- Vinyl and digital edition cover

Studio album by Sophie Ellis-Bextor
- Released: 2 June 2023
- Studio: The Wolf Cabin; Decoy;
- Genre: Pop; pop rock; art pop;
- Length: 50:04
- Label: Cooking Vinyl
- Producer: Ed Harcourt

Sophie Ellis-Bextor chronology
| Kitchen Disco – Live at the London Palladium (2022) | Hana (2023) | Perimenopop (2025) |

Singles from Hana
- "Breaking the Circle" Released: 8 February 2023; "Everything Is Sweet" Released: 24 March 2023; "Lost in the Sunshine" Released: 18 April 2023;

= Hana (Sophie Ellis-Bextor album) =

Hana is the seventh studio album by English singer-songwriter Sophie Ellis-Bextor, released through Cooking Vinyl on 2 June 2023. The album is her third and final to be produced by Ed Harcourt, alongside Wanderlust (2014) and Familia (2016). Musically, Ellis-Bextor sought to create a fantastical world for the album, inspired by a trip to Japan shortly before the COVID-19 pandemic in 2020.

Hana is an album exploring themes such as optimism, adventure and mortality. It was supported by the singles "Breaking the Circle", "Everything Is Sweet" and "Lost in the Sunshine". Reviewers praised the individuality of the album and found it a fitting addition to Ellis Bextor's discography, but held mixed opinions on the results of her continued collaboration with Harcourt.

A deluxe edition was released on 24 November 2023.

==Background and development==

"It's optimistic and it's pop-y, but it's also quite psychedelic, proggy and synthy. It was a nice place to put other feelings. It's also my third album with Ed Harcourt. We've plotted a little course, and I feel like I've got a lot more bold with making my records and making them a little bit out there."
— — Ellis-Bextor during an interview with NME.

Hana is Ellis-Bextor's first studio album since Familia (2016). The writing process for the album began in early 2020, during which Ellis-Bextor visited Japan with her son and mother. She was not originally planned to be part of the trip, but was asked to take the place of her stepfather, John, who had become too unwell to travel. Ellis-Bextor described her visit as "a really special trip, with sadness around the edges, because of what was happening with [her] stepdad". When COVID-19 lockdowns were implemented shortly after her return, she explained that Japan became a "rich, inspirational landscape to go to in our heads, which took on more significance when we suddenly couldn't go anywhere". The album title Hana (花) is the Japanese translation of "flower" or "blossom".

Following her stepfather's death in July of the same year, her grief and desire to celebrate his life also influenced the creation of Hana.
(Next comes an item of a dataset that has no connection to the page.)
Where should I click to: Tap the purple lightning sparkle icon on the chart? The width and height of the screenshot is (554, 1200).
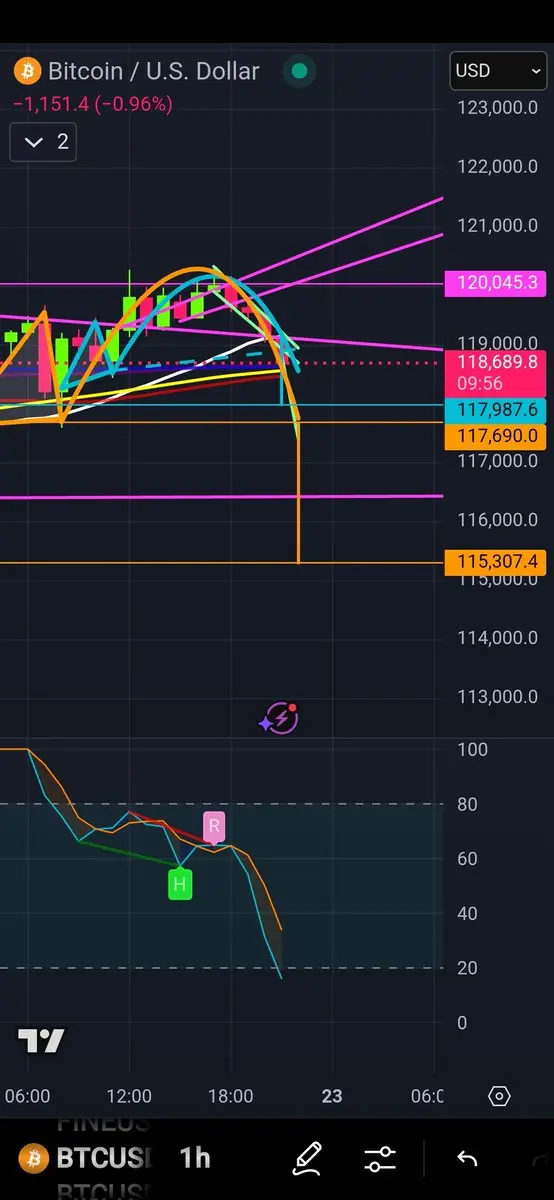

During an interview with the Evening Standards El Hunt, Ellis-Bextor explained her decision not to make a typical dance record despite the success of her "Kitchen Disco" livestream concerts during lockdown, saying that it "wasn't really where [her] heart was at". The album is her third and final to be produced in its entirety by Ed Harcourt, alongside Wanderlust (2014) and Familia (2016).

==Composition==
Hana opens with "A Thousand Orchids", a "synth driven" track with a 1980s influence, according to The Irish News. The song, whose lyrics discuss mortality, features clipped vocals from Ellis-Bextor. Kate Solomon of i described it as "the most surprising" track on the album, noting how it is "coloured by skittering synths, austere piano chords [...] but develops into something rather shoe-gazey". The lead single "Breaking the Circle" is an "anthemic" song that features a house piano and sees Ellis-Bextor dreaming of going "into the light of the great unknown". Of the song, she said that it was "inspired by those late-night moments you have, where you question everything and feel a buzz of adrenaline about what tomorrow might bring", describing it as "urgent and dramatic and optimistic".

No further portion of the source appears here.